Your objective: Your copy should match the records exactly, except that it contains no pictures.

•••

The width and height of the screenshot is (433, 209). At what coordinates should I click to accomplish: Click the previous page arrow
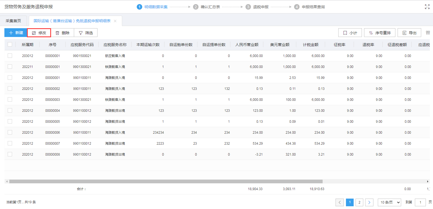coord(340,202)
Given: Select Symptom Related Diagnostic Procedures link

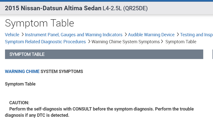Looking at the screenshot, I should click(45, 42).
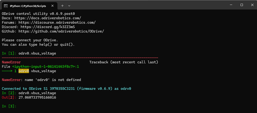The width and height of the screenshot is (257, 113).
Task: Open the discourse.odriverobotics.com forums link
Action: tap(57, 23)
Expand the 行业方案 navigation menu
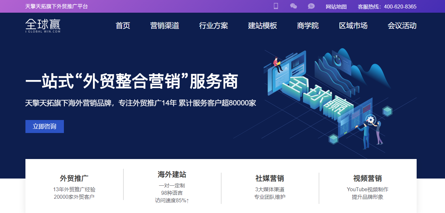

•••

Task response:
The width and height of the screenshot is (433, 209). At what coordinates should I click to accomplish: Click the previous page arrow
coord(340,202)
Given: Select Symptom Related Diagnostic Procedures link

Looking at the screenshot, I should click(45, 42).
The width and height of the screenshot is (257, 113).
Task: Open the discourse.odriverobotics.com forums link
Action: tap(57, 23)
Expand the 行业方案 navigation menu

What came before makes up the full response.